The Thorns started the day with UConn product Rachel Hill, a quick, lethal forward with a nose for goal. Surprising some, they then traded up with North Carolina, giving up two picks in order to take Savannah Jordan. She was probably the best forward in the draft but is expected to head to France. Portland made another trade in the third round, giving up two 2018 picks to Chicago and taking forward Tyler Lussi at no. 21. Lussi is an agile player who excels at slipping past defenders. Portland ended the draft by taking Caroline Flynn, an all-around midfielder, with the last pick.

Jordan could end up being a steal if she returns next year, and if any team can absorb a player going overseas, it’s Portland. That said, she still won’t be playing for them in 2017, and she would have brought some needed pace up top. Flynn is a serviceable midfielder but will be buried on the depth chart. While Hill and Lussi are both solid scorers, Portland could use defensive depth and would have been better served by taking a central defender.

#9 – Boston Breakers

After having the busiest offseason of any team so far, Boston came into the draft with seven draft picks, an astonishing four in the first round alone. They traded one second round pick to Chicago, leaving them with six players to patch up a team that is undergoing an overhaul from head to toe.

Rose Lavelle addresses the draft room at the JW Marriott after being the first player selected.

Rose Lavelle addresses the draft room at the JW Marriott after being the first player selected.

The Breakers went for the attack in the first round, taking midfielders Rose Lavelle and Morgan Andrews before taking strikers Ifeoma Onumonu and Margaret Purce. Lavelle is an outstanding prospect at any place in central midfield, while Andrews has struggled for consistency at attacking midfield but seemed to settle in her senior year. Purce and Onumonu both bring speed and athleticism. Boston then fell off the board until the fourth round, where they took USC goalkeeper Sammy Jo Prudhomme, a strong shot stopper and vocal leader, and another forward in Hayley Dowd, whose efficiency raises questions.

With so many high picks, Boston had every chance to win the draft.

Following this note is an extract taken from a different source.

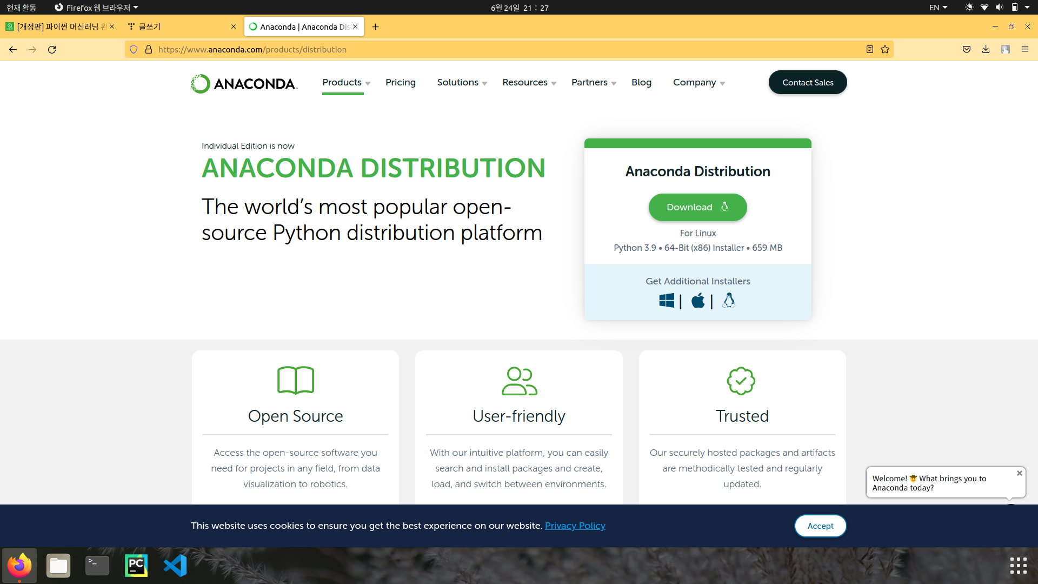The height and width of the screenshot is (584, 1038).
Task: Dismiss the welcome chat bubble
Action: [1021, 473]
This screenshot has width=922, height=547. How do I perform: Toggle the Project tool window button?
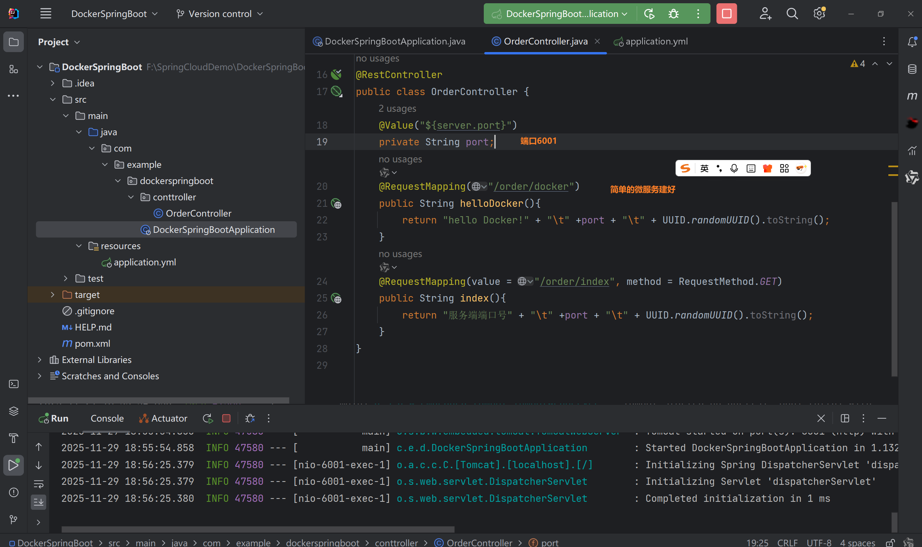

Lavelle and Andrews will likely slide right into the starting XI, replacing Louise Schillgard and building up a midfield that was nonexistent at times last year. Although Prudhomme or another goalkeeper of equal caliber probably could have been acquired elsewhere, she does provide a fairly strong backup option. Abby Smith’s recovery from injury is uncertain as of yet, and Libby Stout was serviceable but not outstanding. However, given that Boston already has a slew of forwards led by consistent scorer Natasha Dowie, taking three seems like overkill. The team has almost no depth on defense and is expected to be without starter and captain Whitney Engen. If even one forward was desired for depth, they still could have gotten both a center and outside defender.

#10 – North Carolina Courage

It would be easy to assume the reigning champions (RIP, Western New York Flash) aren’t in need of any roster tweaks, but that would be the wrong move. While their attack is top notch, the Courage struggled on defense at times and could use a few upgrades.

The Courage had the no. 2 pick and named Ashley Hatch, a pure goalscorer out of BYU who has already been capped by the senior USWNT. They followed up with Darian Jenkins, another forward who is currently recovering from a broken fibula. North Carolina native Claire Wagner, a physical centerback who is solid in the air, was drafted at the end of the second round, and the Courage finished the day with Jaycie Johnson, a highly efficient striker who had her second ACL surgery in December.

North Carolina drops largely because two of their picks are injured and unlikely to see the field in 2017. Unlike Portland, the Courage have more immediate needs, such as a stronger right back and more depth on defense. Jenkins would undeniably have been available at a later pick if they wanted. With the youth and efficiency of the Courage attack already in place, their picks would have been much better spent elsewhere.